In general, said the bank executives who spoke with BusinessWest, smaller banks place more value on each customer than megabanks do, especially when those customers wind up staying with the institution for services beyond checking and savings, such as loans, investments, and insurance.
“Because of the focus we have on our core and the good job we’ve done spreading the word, we open a lot of checking accounts,” Harvey said. “We don’t find ourselves in a position of having to regularly impose new fees on clients because our income is already pretty healthy — because of our focus on generating core accounts.”
NUVO’s Taylor agreed that cultivating customer relationships is more valuable to smaller banks than seeking every last dollar of fee income.

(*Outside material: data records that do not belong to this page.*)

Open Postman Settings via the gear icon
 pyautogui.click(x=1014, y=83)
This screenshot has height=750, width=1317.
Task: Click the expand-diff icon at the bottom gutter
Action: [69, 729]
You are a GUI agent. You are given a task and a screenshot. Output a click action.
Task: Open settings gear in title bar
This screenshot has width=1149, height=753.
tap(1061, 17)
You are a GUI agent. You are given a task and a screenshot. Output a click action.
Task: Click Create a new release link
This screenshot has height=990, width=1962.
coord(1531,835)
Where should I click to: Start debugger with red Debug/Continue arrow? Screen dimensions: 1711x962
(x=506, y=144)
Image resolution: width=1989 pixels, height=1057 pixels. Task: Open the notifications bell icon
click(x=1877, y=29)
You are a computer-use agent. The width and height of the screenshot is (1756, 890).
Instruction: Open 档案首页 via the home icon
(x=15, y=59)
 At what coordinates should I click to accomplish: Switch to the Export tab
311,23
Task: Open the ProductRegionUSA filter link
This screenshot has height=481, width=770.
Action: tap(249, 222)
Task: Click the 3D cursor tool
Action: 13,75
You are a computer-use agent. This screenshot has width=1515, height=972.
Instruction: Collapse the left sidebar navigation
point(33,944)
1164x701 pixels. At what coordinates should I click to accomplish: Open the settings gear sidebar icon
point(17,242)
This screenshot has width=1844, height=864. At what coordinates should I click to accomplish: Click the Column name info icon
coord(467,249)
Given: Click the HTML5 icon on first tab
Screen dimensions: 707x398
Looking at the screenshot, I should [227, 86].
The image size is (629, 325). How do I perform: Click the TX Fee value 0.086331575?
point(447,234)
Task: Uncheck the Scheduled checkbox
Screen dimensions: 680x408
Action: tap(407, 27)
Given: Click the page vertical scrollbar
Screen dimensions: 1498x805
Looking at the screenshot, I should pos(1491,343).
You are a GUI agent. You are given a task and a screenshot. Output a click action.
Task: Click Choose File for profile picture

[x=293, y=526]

“A lot of the biggest banks over the years built a lot of their revenue stream on fee income,” he said. “We have not. Certainly there are little fees, but ours wasn’t built all on external fee income. Instead, we looked to a good deposit base, good loan rates, and keeping our overhead down so we didn’t have to gouge the customer with all these ancillary fees just to run the bank.”
Hall said United subscribes to a service that keeps it up to date on what other banks in the market are charging, and tries to set its own fee schedule to compare favorably — and, indeed, “it’s been a long time since we raised any fees,” she said. In fact, the only charge expected to rise in the new year is the convenience fee United charges to non-customers using its ATMs.
“Generally speaking,” she told BusinessWest, if you look at us compared to our peers, our fees are lower and more competitive, and they’re attractive to customers.”

Bottom Line
United extends its low-fee policies in other, innovative ways, such as remote deposit capture. “We provide the gear to customers to remotely deposit checks to us at no charge,” Hall said. “That’s another point of differentiation for us. Personal banking and service are important, but fee policies are another key piece.”
Being able to provide such services is one more benefit of avoiding the lending mistakes that crippled the nation’s largest institutions two years ago — and continue to shake the financial-services industry today.
“They’re looking at significant loss of income,” said Harvey of the regulatory changes those banks are dealing with — often by raising fees. “We never made money that way, so we’re not forgoing any income today.”